- [Source records]:

========================================

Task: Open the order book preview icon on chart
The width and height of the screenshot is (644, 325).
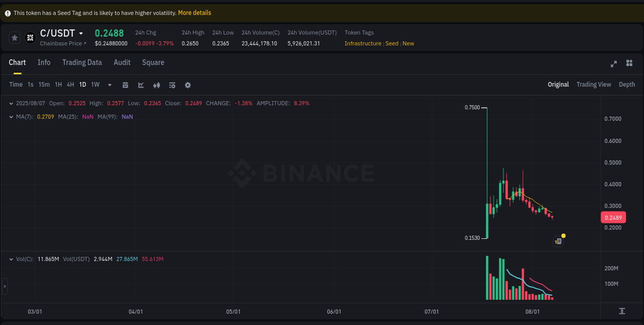Action: pyautogui.click(x=558, y=241)
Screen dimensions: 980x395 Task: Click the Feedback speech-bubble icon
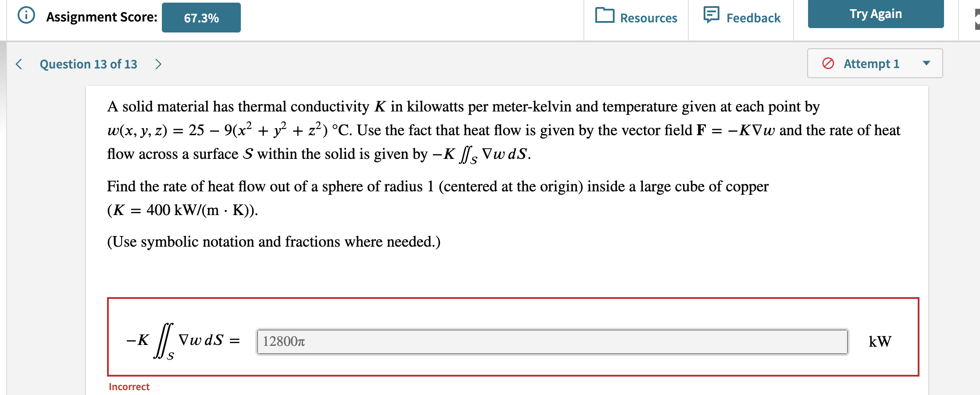712,15
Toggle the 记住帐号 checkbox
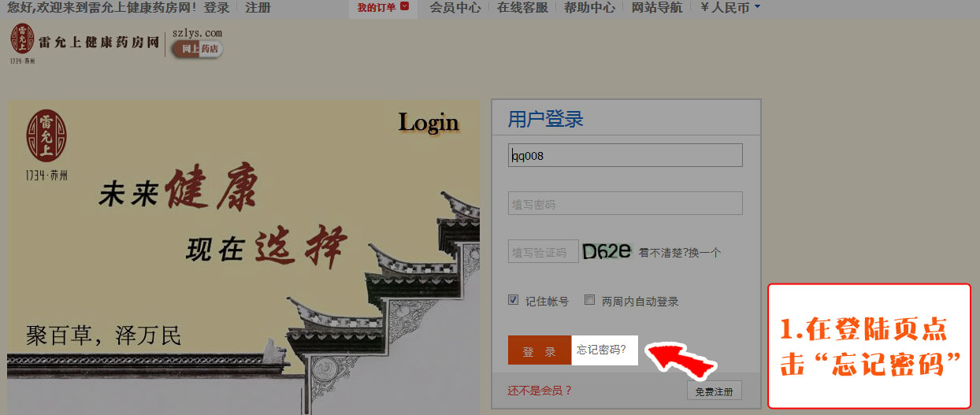Screen dimensions: 980x415 [x=513, y=300]
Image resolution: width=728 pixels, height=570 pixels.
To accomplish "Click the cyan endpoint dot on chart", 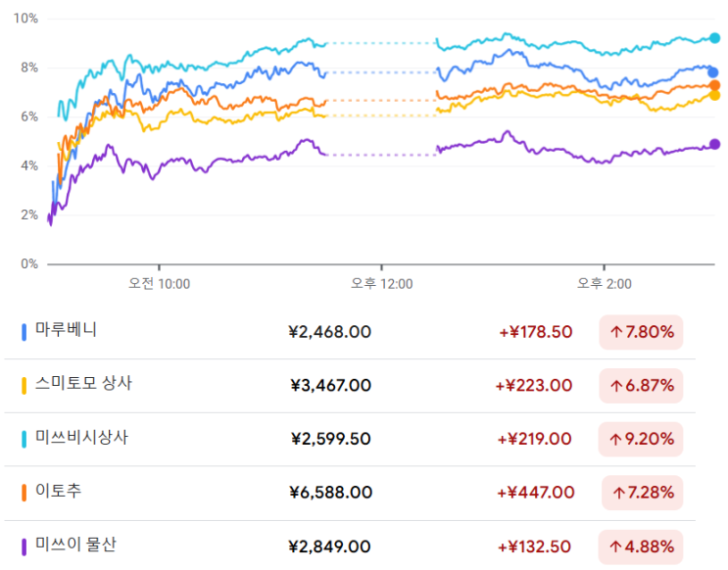I will pos(714,38).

========================================

- [Your goal]: When copying from the data above, print only the lines from the line containing "The width and" to the line containing "Image resolution: width=728", exactly, and leave the pictures out.

- [Written solution]:
The width and height of the screenshot is (644, 325).
Action: pyautogui.click(x=558, y=241)
Screen dimensions: 980x395 Task: Click the Feedback speech-bubble icon
712,15
Toggle the 记住帐号 checkbox
Screen dimensions: 980x415 [x=513, y=300]
Image resolution: width=728 pixels, height=570 pixels.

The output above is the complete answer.